| QUOTED PASSAGE |
Therefore, for Ms Opoku, improving the quality of health care services to ensure safe motherhood in the communities she serves is a daily struggle.

According to her, one aspect of her job that had proved challenging was how to sterilise instruments to decontaminate them after using them on body fluids, as the health centre does not have an autoclave.

Innovation

After participating in a 10-day Life Saving Skills (LSS) training designed to build the capacity of midwives in identifying and treating pregnancy related complications and emergencies, Ms Opoku became convinced about the importance of infection control in saving a woman’s life during childbirth and returned to her base to make a difference.

The training, facilitated by experienced doctors and midwives, was organised for midwives in the Bono East Region by the Ghana Health Service under the United Nations

Joint Programme on Empowering Adolescent Girls, being implemented by the United Nations Population Fund (UNFPA) with financial support by the Canadian government.

“During our discussions and practical lessons on infection control, I realised that I cannot compromise the infection control standards if I have to save lives. Nkwaeso Health Centre does not have an autoclave to sterilise equipment so I improvised a steriliser using an aluminium bowl with a very tight lid and a source of fire to decontaminate the equipment.”

| DATA SHOWN |
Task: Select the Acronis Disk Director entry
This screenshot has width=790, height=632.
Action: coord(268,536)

* * *

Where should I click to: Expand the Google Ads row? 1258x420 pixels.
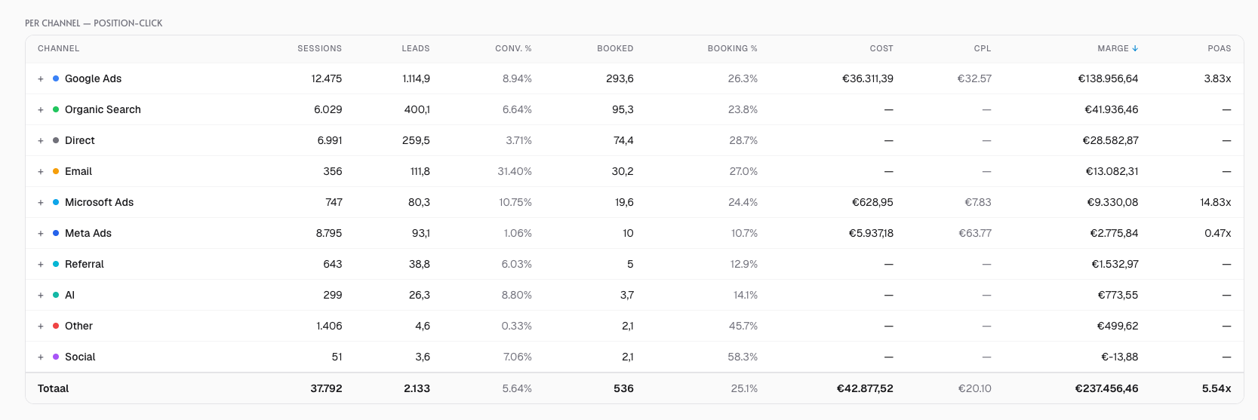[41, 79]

| TASKS FOR THIS EXERCISE |
[1] Could you print the passage about midwife Ms Opoku from "The training, facilitated" up to and including "the Canadian government."?
[2] What comes next in the passage about midwife Ms Opoku? Continue it from its last sentence.

| OUTPUTS IN ORDER |
[1]
The training, facilitated by experienced doctors and midwives, was organised for midwives in the Bono East Region by the Ghana Health Service under the United Nations

Joint Programme on Empowering Adolescent Girls, being implemented by the United Nations Population Fund (UNFPA) with financial support by the Canadian government.

[2]
 

The improvised steriliser, showing instruments ready for sterilisation

Training

Ms Opoku said she and the other midwives were trained in Focus Ante natal Care (FANC), Intermittent Preventive Therapy (IPT) using Sulphadoxine Pyrimethamine (SP) to prevent malaria in pregnancy, use of the partograph to record the progress of labour, anaemia in pregnancy and nutrition counselling to improve intake of Iron, folate and vitamin rich foods.

Others were infection prevention, how to manage the various stages of labour, Prevention of Mother to Child Transmission (PMTCT) of AIDS, manual removal of retained placenta, episiotomy, hypertensive disorders in pregnancy, vacuum delivery and how to effectively use the Maternal and Child Health Record Book (MCHRB).

Objectives

Specifically, the objectives of the training was to train the midwives to be able to detect and manage high-risk conditions arising during pregnancy, whether medical, surgical or obstetrics.

It was also to equip them with skills to conduct safe delivery of a full term healthy baby with minimal stress or injury to mother and baby and to conduct proper management of the four stages of labour

The Deputy Director of Nursing Services, Public Health (DDNS-PH) in the region, Ms Judith Twumasi, said participants were taught how to recognise obstetric emergencies and the skills to manage them, prevention of Post-Partum Haemorrhage, a common cause of maternal deaths, Essential Newborn Care and helping babies breathe, breastfeeding a baby and recognising severe jaundice.

They further undertook practical lessons at the Sunyani Regional Hospital.

She indicated that the training should be an opportunity for participants to mentor and train other colleagues not present at the training.

Adolescent corner

The Physician Assistant at the Health centre, Ms Geda Kankam Afosaa, said teenage pregnancy in the area was high.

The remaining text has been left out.